> _TASK DIRECTIONS_
Entries follow. Give back exactly the lines starting at the one containing "Task: Click the PageSpeed Insights logo" and ending at the one containing "Tap the Create plus icon", and no other lines.

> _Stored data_
[Start of section]

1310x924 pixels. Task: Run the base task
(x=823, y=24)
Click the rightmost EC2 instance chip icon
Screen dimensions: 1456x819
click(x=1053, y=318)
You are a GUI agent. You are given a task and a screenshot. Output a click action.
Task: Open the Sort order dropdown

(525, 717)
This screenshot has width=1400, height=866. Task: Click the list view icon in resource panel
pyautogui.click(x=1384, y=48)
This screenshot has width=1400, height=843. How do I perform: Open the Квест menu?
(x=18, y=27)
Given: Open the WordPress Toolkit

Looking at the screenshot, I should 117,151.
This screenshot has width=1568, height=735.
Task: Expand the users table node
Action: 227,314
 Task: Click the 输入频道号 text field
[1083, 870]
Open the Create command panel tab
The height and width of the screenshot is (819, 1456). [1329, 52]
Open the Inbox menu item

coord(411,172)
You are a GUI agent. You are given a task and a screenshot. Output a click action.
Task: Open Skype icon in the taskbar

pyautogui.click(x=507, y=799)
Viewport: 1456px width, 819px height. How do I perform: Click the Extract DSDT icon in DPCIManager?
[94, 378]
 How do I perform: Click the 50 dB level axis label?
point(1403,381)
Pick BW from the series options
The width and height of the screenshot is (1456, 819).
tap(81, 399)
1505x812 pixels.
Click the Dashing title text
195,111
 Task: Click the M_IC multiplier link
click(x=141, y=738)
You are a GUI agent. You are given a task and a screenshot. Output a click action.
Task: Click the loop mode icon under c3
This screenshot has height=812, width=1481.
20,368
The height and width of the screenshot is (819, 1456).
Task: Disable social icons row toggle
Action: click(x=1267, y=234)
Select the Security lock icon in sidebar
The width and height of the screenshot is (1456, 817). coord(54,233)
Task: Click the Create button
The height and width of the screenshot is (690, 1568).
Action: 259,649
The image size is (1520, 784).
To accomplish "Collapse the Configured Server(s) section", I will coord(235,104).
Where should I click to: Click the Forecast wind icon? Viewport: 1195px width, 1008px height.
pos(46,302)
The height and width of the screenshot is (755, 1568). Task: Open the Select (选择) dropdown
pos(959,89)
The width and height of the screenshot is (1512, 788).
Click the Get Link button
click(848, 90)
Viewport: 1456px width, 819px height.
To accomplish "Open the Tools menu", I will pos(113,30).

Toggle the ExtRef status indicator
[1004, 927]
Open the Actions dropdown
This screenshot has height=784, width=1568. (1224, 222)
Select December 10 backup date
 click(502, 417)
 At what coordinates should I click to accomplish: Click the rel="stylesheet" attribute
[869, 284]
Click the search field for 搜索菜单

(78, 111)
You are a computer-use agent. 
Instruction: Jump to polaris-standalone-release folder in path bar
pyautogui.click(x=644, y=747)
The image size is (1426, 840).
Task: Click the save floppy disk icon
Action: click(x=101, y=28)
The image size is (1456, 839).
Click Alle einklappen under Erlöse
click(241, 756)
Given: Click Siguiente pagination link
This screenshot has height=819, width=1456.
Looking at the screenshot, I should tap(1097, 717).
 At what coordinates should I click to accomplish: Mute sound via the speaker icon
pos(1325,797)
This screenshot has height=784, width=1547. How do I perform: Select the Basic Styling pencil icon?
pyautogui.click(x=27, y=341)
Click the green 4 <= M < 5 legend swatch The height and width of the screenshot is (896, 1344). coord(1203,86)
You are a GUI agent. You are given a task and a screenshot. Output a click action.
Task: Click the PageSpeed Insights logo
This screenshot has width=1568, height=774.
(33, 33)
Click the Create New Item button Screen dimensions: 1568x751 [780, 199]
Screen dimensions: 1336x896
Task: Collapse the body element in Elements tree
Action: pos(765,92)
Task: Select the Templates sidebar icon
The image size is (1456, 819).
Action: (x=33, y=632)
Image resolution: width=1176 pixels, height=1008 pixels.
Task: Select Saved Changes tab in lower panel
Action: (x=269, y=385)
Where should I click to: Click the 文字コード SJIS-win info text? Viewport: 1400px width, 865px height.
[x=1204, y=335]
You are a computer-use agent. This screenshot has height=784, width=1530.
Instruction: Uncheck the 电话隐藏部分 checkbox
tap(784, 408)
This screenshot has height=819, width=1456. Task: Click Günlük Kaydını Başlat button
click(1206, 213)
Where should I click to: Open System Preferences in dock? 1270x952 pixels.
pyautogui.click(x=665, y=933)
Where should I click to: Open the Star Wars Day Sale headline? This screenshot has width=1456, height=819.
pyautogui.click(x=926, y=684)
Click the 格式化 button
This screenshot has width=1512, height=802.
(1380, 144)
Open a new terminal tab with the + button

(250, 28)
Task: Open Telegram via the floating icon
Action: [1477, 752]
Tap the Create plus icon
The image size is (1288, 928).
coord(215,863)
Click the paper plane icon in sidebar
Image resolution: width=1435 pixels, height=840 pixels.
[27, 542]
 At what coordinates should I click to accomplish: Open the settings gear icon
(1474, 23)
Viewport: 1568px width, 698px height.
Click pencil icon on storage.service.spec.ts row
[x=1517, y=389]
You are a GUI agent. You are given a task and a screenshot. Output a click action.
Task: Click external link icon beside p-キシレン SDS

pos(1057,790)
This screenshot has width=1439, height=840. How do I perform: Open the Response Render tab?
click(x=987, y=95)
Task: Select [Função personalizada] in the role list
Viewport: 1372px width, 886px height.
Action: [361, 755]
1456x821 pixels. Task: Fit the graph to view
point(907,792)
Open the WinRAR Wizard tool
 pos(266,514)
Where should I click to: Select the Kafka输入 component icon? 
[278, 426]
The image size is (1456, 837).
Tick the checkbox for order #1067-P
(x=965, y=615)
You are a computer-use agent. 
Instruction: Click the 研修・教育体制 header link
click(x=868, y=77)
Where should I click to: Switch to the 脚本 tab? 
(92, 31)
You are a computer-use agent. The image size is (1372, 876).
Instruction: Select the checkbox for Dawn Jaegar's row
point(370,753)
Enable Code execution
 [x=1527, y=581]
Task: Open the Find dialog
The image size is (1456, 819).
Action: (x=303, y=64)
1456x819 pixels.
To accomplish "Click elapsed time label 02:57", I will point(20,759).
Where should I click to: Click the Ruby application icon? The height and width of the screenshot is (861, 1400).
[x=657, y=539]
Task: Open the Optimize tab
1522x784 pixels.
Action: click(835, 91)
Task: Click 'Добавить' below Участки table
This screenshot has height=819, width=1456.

[End of section]

> _RESULT FOR THIS EXERCISE_
Task: Click the PageSpeed Insights logo
This screenshot has width=1568, height=774.
(33, 33)
Click the Create New Item button Screen dimensions: 1568x751 [780, 199]
Screen dimensions: 1336x896
Task: Collapse the body element in Elements tree
Action: pos(765,92)
Task: Select the Templates sidebar icon
The image size is (1456, 819).
Action: (x=33, y=632)
Image resolution: width=1176 pixels, height=1008 pixels.
Task: Select Saved Changes tab in lower panel
Action: (x=269, y=385)
Where should I click to: Click the 文字コード SJIS-win info text? Viewport: 1400px width, 865px height.
[x=1204, y=335]
You are a computer-use agent. This screenshot has height=784, width=1530.
Instruction: Uncheck the 电话隐藏部分 checkbox
tap(784, 408)
This screenshot has height=819, width=1456. Task: Click Günlük Kaydını Başlat button
click(1206, 213)
Where should I click to: Open System Preferences in dock? 1270x952 pixels.
pyautogui.click(x=665, y=933)
Where should I click to: Open the Star Wars Day Sale headline? This screenshot has width=1456, height=819.
pyautogui.click(x=926, y=684)
Click the 格式化 button
This screenshot has width=1512, height=802.
(1380, 144)
Open a new terminal tab with the + button

(250, 28)
Task: Open Telegram via the floating icon
Action: [1477, 752]
Tap the Create plus icon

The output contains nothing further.